Spelling Cancer

Although we now have the ability to sequence entire genomes, doing so is expensive and time-consuming. The HapMap project has made it more feasible to study genetic differences among individuals, creating a CliffsNotes version of the genome that hits the key sites where people differ while skimming over the details. A new technique aims to do the same for cancer genomics. Recent studies have begun to characterize the genetic aberrations in a wide range of tumor types, unearthing a great deal of potential targets for therapy. But translating those findings into the clinic requires a different approach.

In a paper published in the March Nature Genetics, a team led by Levi Garraway, HMS instructor in medicine at Dana–Farber Cancer Institute, demonstrates a technique that creates a quick study guide for cancer. The technique, which involves analyzing tumor samples for known mutations in oncogenes, could be used to gather information about a wide range of tumors and to support the use of emerging targeted therapies in patients.

Despite a growing body of knowledge about genetic changes involved in cancer, Garraway said that a practical question still remains: “How do you elicit the relevant genetic alterations in a tumor from a given patient who walks in the door?” The first priority, he said, is to “figure out what has gone wrong in this cancer that we can target.” Since studying the entire genome is difficult, Garraway believes it makes more sense to focus initially on the cancer-causing events that scientists already know about.

Although science has uncovered hundreds of mutations in oncogenes that lead to cancer, they are not found randomly dispersed throughout the genes. For instance, in the well-studied oncogene Ras, “there are only three amino-acid changes in the entire gene that account for nearly all the known Ras mutations in cancer,” Garraway said. So it is possible to test for known mutations in oncogenes by examining only a tiny fraction of the entire genome—covering the landmarks instead of the entire territory.
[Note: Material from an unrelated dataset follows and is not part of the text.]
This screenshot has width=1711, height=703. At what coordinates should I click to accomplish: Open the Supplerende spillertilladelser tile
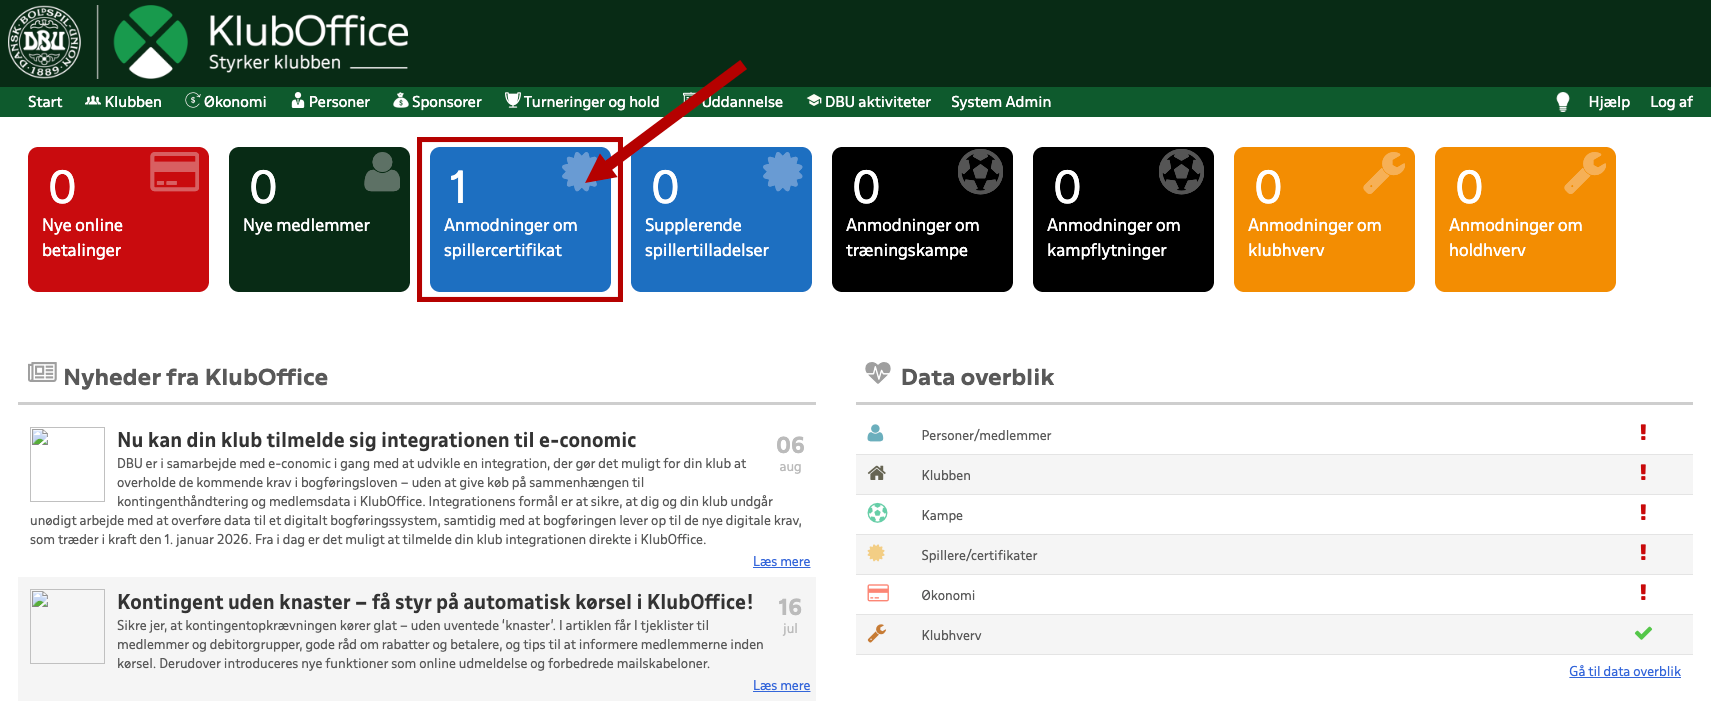coord(720,220)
The Nature Genetics paper offers a proof of principle for this approach. Garraway’s team, which included first authors Roman Thomas, Alissa Baker, and Ralph DeBiasi, and a collaboration with Matthew Meyerson, HMS associate professor of pathology at DFCI, created assays for 238 known mutations found in 17 human oncogenes. The DNA from 1,000 tumor samples collected at a variety of institutions was analyzed for mutations using mass spectrometry, which can detect point mutations in small pieces of DNA using the predicted mass corresponding to the bases examined. Advantages of the method include its low cost and sensitivity—it can detect a variant base present in the sample at a level of 10 percent or less. Garraway said that sensitivity is important since many tumor samples contain a heterogeneous mix of tissue, only part of which may be cancerous.

While this approach has been used previously to analyze specific mutations, this study is the first time it has been applied in such a systematic way, cataloging many different mutations across multiple cancer types. The analysis confirmed some expected findings. The team found, for instance, that certain mutations are frequent in certain tumor types, like BRAF in melanoma. But there were also surprises. Mutations in BRAF, for example, were found at low frequency in four other cancer types. Garraway said such information might be important because as targeted therapies emerge, a small number of patients may harbor “druggable” mutations even if they do not have the type of cancer the drug was developed for. An analysis like this could reveal such opportunities.

The team also found an unexpectedly large frequency of mutations that occur together in the same sample, some of which are in the same pathways. Such information could reveal instances when blocking a single oncogene is probably not effective.

Although Garraway said this technique is not a discovery tool, since it cannot identify new aberrations in cancer genomes, it does give scientists a clearer picture of the prevalence of mutations across cancers. The results also demonstrate the daunting task facing cancer genomics. In this study, three genes had no mutations in the samples, and the other 14 genes were found to be mutated in only 30 percent of samples, leaving a lot of territory uncovered.

Stephen Chanock, senior investigator at the National Cancer Institute, said that the study is sobering because it shows that some of the best-characterized mutations do not occur very commonly and that tumors are highly diverse. The hunt for therapies will have many targets to chase. “It’s telling us in glaring terms that this is going to be a long and complicated process to investigate the common and unique features of different types of cancers,” he said. Finding patterns in the mutations across cancers will be difficult, but this study opens the door for future studies that examine more genetic changes across more samples. “It’s going to take a large number of tumors and a large number of individuals to really make sense of this,” he said.

Garraway said his next step is to create a version that includes more than a thousand assays for mutations in 90 different genes. The cost of the technology—less than $100 per sample in this analysis, but more for a more comprehensive scan—is within reason for clinical use. Part of the challenge of making this technique widely usable, however, is developing software to collect and analyze data from the assays. Currently, the technique can look only for mutations that switch on oncogenes, not those that turn off tumor suppressors; the first approach is more manageable since fewer ways exist to switch genes on than to turn them off. The method also misses other genomic events, like amplifications and deletions of DNA. But Garraway hopes that the basic concept can be tweaked to make it possible to study efficiently a range of genomic events in cancer.